4) How do you even know whether the current temperature is above or below equilibrium? Why assume that warming is in the pipeline and not cooling? Transitioning from an El Nino to a La Nina would suggest cooling lies ahead, right?
“There is also the question of what, precisely, you intend to do with this info.” I intend to use what the data say to better understand the reliability of climate projections. Wouldn’t you want to do the same? And at present, the data are saying that the Hansen (1988) temperature projections for both Scenarios A and B are significantly higher than the subsequent warming trend in the 22.5 years since they were published. The same can be said for the IPCC (1990) temperature projection and the 20 years of available temperature data. IPCC (1995) is looking much more reliable, based on CM’s analysis above (comment #224). Yes, all of these assessments may change if temperatures move sharply in the future.
“Let’s say you find significant disagreement (you won’t).” Actually, I did. Take a look at the T-stats I posted above which for Scenarios A and B range from 6.1 to 8.5. Wouldn’t you call those significant?
“Does that mean that the models are substantively wrong? Perhaps.” No, it doesn’t mean the models are wrong, at least not structurally. But it does suggest that some factors may be poorly understood, with incorrect values assumed. It could also mean that some structural elements are not factored into the models.

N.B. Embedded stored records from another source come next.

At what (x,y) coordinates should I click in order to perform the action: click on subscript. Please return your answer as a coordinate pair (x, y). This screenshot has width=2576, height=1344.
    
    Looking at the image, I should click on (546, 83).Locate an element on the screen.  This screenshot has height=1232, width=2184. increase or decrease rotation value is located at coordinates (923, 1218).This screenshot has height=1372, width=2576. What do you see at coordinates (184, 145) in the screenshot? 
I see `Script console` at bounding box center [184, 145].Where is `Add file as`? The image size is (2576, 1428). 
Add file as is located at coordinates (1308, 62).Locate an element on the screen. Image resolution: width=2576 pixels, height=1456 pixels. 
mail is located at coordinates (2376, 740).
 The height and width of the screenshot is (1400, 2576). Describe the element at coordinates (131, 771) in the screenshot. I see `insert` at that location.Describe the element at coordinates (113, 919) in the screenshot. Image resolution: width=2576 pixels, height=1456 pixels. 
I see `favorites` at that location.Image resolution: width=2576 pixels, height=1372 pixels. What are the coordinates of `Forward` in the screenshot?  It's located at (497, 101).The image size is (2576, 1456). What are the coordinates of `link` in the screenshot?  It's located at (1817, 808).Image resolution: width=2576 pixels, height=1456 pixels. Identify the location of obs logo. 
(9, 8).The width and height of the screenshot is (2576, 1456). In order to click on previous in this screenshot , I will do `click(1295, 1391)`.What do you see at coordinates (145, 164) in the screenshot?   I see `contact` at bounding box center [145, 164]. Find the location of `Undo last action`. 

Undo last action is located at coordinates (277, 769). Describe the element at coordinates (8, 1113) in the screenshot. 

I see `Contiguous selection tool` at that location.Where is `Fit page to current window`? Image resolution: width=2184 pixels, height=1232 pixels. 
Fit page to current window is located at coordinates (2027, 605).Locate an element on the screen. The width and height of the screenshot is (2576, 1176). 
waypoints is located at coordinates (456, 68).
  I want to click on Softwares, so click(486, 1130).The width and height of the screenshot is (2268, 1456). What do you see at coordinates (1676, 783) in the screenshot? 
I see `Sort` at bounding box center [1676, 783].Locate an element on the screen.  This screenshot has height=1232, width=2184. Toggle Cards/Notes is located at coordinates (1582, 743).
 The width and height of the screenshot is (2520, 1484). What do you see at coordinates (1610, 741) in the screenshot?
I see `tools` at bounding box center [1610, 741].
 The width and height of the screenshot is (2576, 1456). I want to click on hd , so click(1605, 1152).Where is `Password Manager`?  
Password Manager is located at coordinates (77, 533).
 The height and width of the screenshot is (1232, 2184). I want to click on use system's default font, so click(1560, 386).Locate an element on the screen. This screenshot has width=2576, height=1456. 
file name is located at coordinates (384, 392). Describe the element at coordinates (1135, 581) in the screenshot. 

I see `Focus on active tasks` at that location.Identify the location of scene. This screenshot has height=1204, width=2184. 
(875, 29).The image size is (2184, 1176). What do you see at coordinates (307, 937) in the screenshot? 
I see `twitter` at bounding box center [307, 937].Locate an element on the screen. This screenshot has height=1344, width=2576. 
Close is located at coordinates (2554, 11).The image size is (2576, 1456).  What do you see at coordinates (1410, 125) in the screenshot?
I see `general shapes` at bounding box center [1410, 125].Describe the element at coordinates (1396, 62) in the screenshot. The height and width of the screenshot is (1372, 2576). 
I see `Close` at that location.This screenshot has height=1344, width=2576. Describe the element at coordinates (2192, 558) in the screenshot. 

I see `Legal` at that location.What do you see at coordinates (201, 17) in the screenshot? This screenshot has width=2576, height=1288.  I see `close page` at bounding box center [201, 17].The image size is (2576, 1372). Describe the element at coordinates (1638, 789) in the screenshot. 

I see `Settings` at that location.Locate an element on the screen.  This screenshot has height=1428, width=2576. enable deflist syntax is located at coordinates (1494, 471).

“However, it could also imply 1)more warming in the pipeline, 2)the models do not include all the global dimming we are seeing (and this is a transient effect, probably due to aerosols from fossil fuel consumption in India, China, etc.).” You’ll need to build a case for point 1 as to why there might be “warming in the pipeline”. However, I agree with you on point 2. The models don’t factor in everything… they are simplifications. Testing them from time to time is the only way to see how well the predict the future.
Wally says
Barton,
“How does “harvests failing around the world due to massive increases in drought” grab you?”
Maybe I did not make myself entirely clear. I won’t be scared into believing you, you need to post large and exhaustive set of studies on how the climite change will effect basically everything. Grabbing one headline, without a source, is a meaningless scare tactic. Feel free to try again though.
Martin Vermeer says
Russ R #235: I get for your GISTemp data set, using ordinary least-squares with some software I had lying around:
The agreement seems to suggest that you are ignoring the autocorrelation present (right?), which is significant for monthly data and should be accounted for.
On a more general note, the test you are doing (the most appropriate one being against the B scenario) kicks over the straw man that the model outputs are “perfect”. Of course they are not. Here Hansen writes that the doubling sensitivity of the model used, 4.2 degrees, was at the upper edge of the then-known uncertainty range of 3 +/- 1.5 degrees. No, he gives no explicit uncertainty estimate, but that’s the ball park we’re looking at. I think 30% off was pretty good for then.